══ Input data ══

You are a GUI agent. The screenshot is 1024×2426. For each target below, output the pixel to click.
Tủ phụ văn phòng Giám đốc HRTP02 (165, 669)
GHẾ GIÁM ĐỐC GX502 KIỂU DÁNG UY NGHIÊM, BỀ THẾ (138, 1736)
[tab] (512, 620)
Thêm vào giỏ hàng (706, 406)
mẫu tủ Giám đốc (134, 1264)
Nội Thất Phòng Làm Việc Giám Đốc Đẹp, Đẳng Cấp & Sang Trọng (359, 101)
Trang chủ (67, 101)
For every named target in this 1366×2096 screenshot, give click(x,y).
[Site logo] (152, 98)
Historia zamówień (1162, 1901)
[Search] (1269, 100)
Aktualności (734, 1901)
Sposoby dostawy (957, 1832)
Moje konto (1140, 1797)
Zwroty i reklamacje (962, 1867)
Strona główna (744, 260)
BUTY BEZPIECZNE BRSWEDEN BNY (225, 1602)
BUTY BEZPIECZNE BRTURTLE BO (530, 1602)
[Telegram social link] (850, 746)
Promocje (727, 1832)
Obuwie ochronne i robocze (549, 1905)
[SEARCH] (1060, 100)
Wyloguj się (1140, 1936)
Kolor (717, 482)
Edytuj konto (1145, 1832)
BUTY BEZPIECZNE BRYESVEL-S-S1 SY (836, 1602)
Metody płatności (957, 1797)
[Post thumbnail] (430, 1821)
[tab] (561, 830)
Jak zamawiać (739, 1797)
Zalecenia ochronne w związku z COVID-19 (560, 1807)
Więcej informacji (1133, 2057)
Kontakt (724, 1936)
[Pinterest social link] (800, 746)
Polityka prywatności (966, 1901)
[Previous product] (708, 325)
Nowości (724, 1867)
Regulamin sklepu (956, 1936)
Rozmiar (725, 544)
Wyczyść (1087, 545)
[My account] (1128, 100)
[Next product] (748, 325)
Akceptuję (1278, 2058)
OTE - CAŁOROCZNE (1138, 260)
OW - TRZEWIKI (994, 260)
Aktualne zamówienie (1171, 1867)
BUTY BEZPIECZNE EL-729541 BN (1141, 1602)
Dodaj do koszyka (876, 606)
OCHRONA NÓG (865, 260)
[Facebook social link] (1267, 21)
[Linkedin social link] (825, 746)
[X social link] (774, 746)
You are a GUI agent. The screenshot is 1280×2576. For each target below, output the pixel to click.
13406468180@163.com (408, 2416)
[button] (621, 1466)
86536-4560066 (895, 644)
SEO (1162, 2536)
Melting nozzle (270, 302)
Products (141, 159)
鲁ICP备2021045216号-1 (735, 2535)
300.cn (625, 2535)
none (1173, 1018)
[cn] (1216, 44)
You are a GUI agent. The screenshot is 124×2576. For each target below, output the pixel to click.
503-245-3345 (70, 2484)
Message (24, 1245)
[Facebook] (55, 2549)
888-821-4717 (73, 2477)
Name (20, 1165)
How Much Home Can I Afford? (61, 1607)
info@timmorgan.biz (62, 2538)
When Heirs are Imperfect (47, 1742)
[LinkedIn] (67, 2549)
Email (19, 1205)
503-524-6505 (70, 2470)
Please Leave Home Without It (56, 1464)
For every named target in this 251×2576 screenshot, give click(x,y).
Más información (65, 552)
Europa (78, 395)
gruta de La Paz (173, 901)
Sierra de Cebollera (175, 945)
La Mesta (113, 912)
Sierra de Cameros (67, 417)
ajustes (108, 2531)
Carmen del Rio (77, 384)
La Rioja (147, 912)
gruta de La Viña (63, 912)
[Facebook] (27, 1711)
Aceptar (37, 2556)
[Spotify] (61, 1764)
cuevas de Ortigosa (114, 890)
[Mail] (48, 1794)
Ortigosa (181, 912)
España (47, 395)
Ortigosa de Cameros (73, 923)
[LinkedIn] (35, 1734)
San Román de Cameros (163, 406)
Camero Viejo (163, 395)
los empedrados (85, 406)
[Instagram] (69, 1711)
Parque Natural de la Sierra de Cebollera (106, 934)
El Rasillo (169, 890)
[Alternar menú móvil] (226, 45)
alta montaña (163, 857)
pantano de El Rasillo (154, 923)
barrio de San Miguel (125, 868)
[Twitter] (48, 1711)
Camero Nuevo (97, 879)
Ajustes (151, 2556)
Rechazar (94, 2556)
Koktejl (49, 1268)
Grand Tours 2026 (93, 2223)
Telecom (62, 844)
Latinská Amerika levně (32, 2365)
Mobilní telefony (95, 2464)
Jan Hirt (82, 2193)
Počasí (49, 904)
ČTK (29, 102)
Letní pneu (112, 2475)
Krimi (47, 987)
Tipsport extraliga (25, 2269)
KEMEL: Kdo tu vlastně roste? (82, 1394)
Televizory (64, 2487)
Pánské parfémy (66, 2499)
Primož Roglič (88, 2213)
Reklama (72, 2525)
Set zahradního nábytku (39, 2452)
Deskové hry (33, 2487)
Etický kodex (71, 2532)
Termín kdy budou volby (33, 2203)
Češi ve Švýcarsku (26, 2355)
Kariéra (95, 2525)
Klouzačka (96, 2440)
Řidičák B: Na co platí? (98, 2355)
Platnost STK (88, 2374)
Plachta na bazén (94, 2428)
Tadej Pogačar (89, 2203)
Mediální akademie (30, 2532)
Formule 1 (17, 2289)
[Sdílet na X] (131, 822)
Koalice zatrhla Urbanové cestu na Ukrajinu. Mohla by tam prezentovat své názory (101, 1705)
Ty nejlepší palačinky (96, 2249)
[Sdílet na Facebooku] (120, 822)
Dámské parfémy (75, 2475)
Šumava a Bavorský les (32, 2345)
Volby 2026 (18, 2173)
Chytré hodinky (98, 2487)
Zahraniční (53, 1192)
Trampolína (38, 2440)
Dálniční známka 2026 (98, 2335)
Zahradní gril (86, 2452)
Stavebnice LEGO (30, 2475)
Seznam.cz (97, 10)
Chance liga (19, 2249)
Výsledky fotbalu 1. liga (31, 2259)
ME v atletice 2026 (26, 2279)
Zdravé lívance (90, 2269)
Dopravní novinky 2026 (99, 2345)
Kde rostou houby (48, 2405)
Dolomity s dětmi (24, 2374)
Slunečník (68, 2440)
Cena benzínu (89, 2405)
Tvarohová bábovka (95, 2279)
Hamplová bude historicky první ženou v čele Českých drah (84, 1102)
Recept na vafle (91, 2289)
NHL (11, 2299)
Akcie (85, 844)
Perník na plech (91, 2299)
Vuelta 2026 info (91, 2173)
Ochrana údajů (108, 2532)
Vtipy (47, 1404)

═══

Work required:
Write the entire listing out again, word for word.

Response below:
You are a GUI agent. The screenshot is 1024×2426. For each target below, output the pixel to click.
Tủ phụ văn phòng Giám đốc HRTP02 (165, 669)
GHẾ GIÁM ĐỐC GX502 KIỂU DÁNG UY NGHIÊM, BỀ THẾ (138, 1736)
[tab] (512, 620)
Thêm vào giỏ hàng (706, 406)
mẫu tủ Giám đốc (134, 1264)
Nội Thất Phòng Làm Việc Giám Đốc Đẹp, Đẳng Cấp & Sang Trọng (359, 101)
Trang chủ (67, 101)
For every named target in this 1366×2096 screenshot, give click(x,y).
[Site logo] (152, 98)
Historia zamówień (1162, 1901)
[Search] (1269, 100)
Aktualności (734, 1901)
Sposoby dostawy (957, 1832)
Moje konto (1140, 1797)
Zwroty i reklamacje (962, 1867)
Strona główna (744, 260)
BUTY BEZPIECZNE BRSWEDEN BNY (225, 1602)
BUTY BEZPIECZNE BRTURTLE BO (530, 1602)
[Telegram social link] (850, 746)
Promocje (727, 1832)
Obuwie ochronne i robocze (549, 1905)
[SEARCH] (1060, 100)
Wyloguj się (1140, 1936)
Kolor (717, 482)
Edytuj konto (1145, 1832)
BUTY BEZPIECZNE BRYESVEL-S-S1 SY (836, 1602)
Metody płatności (957, 1797)
[Post thumbnail] (430, 1821)
[tab] (561, 830)
Jak zamawiać (739, 1797)
Zalecenia ochronne w związku z COVID-19 (560, 1807)
Więcej informacji (1133, 2057)
Kontakt (724, 1936)
[Pinterest social link] (800, 746)
Polityka prywatności (966, 1901)
[Previous product] (708, 325)
Nowości (724, 1867)
Regulamin sklepu (956, 1936)
Rozmiar (725, 544)
Wyczyść (1087, 545)
[My account] (1128, 100)
[Next product] (748, 325)
Akceptuję (1278, 2058)
OTE - CAŁOROCZNE (1138, 260)
OW - TRZEWIKI (994, 260)
Aktualne zamówienie (1171, 1867)
BUTY BEZPIECZNE EL-729541 BN (1141, 1602)
Dodaj do koszyka (876, 606)
OCHRONA NÓG (865, 260)
[Facebook social link] (1267, 21)
[Linkedin social link] (825, 746)
[X social link] (774, 746)
You are a GUI agent. The screenshot is 1280×2576. For each target below, output the pixel to click.
13406468180@163.com (408, 2416)
[button] (621, 1466)
86536-4560066 (895, 644)
SEO (1162, 2536)
Melting nozzle (270, 302)
Products (141, 159)
鲁ICP备2021045216号-1 (735, 2535)
300.cn (625, 2535)
none (1173, 1018)
[cn] (1216, 44)
You are a GUI agent. The screenshot is 124×2576. For each target below, output the pixel to click.
503-245-3345 (70, 2484)
Message (24, 1245)
[Facebook] (55, 2549)
888-821-4717 (73, 2477)
Name (20, 1165)
How Much Home Can I Afford? (61, 1607)
info@timmorgan.biz (62, 2538)
When Heirs are Imperfect (47, 1742)
[LinkedIn] (67, 2549)
Email (19, 1205)
503-524-6505 (70, 2470)
Please Leave Home Without It (56, 1464)
For every named target in this 251×2576 screenshot, give click(x,y).
Más información (65, 552)
Europa (78, 395)
gruta de La Paz (173, 901)
Sierra de Cebollera (175, 945)
La Mesta (113, 912)
Sierra de Cameros (67, 417)
ajustes (108, 2531)
Carmen del Rio (77, 384)
La Rioja (147, 912)
gruta de La Viña (63, 912)
[Facebook] (27, 1711)
Aceptar (37, 2556)
[Spotify] (61, 1764)
cuevas de Ortigosa (114, 890)
[Mail] (48, 1794)
Ortigosa (181, 912)
España (47, 395)
Ortigosa de Cameros (73, 923)
[LinkedIn] (35, 1734)
San Román de Cameros (163, 406)
Camero Viejo (163, 395)
los empedrados (85, 406)
[Instagram] (69, 1711)
Parque Natural de la Sierra de Cebollera (106, 934)
El Rasillo (169, 890)
[Alternar menú móvil] (226, 45)
alta montaña (163, 857)
pantano de El Rasillo (154, 923)
barrio de San Miguel (125, 868)
[Twitter] (48, 1711)
Camero Nuevo (97, 879)
Ajustes (151, 2556)
Rechazar (94, 2556)
Koktejl (49, 1268)
Grand Tours 2026 (93, 2223)
Telecom (62, 844)
Latinská Amerika levně (32, 2365)
Mobilní telefony (95, 2464)
Jan Hirt (82, 2193)
Počasí (49, 904)
ČTK (29, 102)
Letní pneu (112, 2475)
Krimi (47, 987)
Tipsport extraliga (25, 2269)
KEMEL: Kdo tu vlastně roste? (82, 1394)
Televizory (64, 2487)
Pánské parfémy (66, 2499)
Primož Roglič (88, 2213)
Reklama (72, 2525)
Set zahradního nábytku (39, 2452)
Deskové hry (33, 2487)
Etický kodex (71, 2532)
Termín kdy budou volby (33, 2203)
Češi ve Švýcarsku (26, 2355)
Kariéra (95, 2525)
Klouzačka (96, 2440)
Řidičák B: Na co platí? (98, 2355)
Platnost STK (88, 2374)
Plachta na bazén (94, 2428)
Tadej Pogačar (89, 2203)
Mediální akademie (30, 2532)
Formule 1 (17, 2289)
[Sdílet na X] (131, 822)
Koalice zatrhla Urbanové cestu na Ukrajinu. Mohla by tam prezentovat své názory (101, 1705)
Ty nejlepší palačinky (96, 2249)
[Sdílet na Facebooku] (120, 822)
Dámské parfémy (75, 2475)
Šumava a Bavorský les (32, 2345)
Volby 2026 (18, 2173)
Chytré hodinky (98, 2487)
Zahraniční (53, 1192)
Trampolína (38, 2440)
Dálniční známka 2026 (98, 2335)
Zahradní gril (86, 2452)
Stavebnice LEGO (30, 2475)
Seznam.cz (97, 10)
Chance liga (19, 2249)
Výsledky fotbalu 1. liga (31, 2259)
ME v atletice 2026 (26, 2279)
Zdravé lívance (90, 2269)
Dopravní novinky 2026 (99, 2345)
Kde rostou houby (48, 2405)
Dolomity s dětmi (24, 2374)
Slunečník (68, 2440)
Cena benzínu (89, 2405)
Tvarohová bábovka (95, 2279)
Hamplová bude historicky první ženou v čele Českých drah (84, 1102)
Recept na vafle (91, 2289)
NHL (11, 2299)
Akcie (85, 844)
Perník na plech (91, 2299)
Vuelta 2026 info (91, 2173)
Ochrana údajů (108, 2532)
Vtipy (47, 1404)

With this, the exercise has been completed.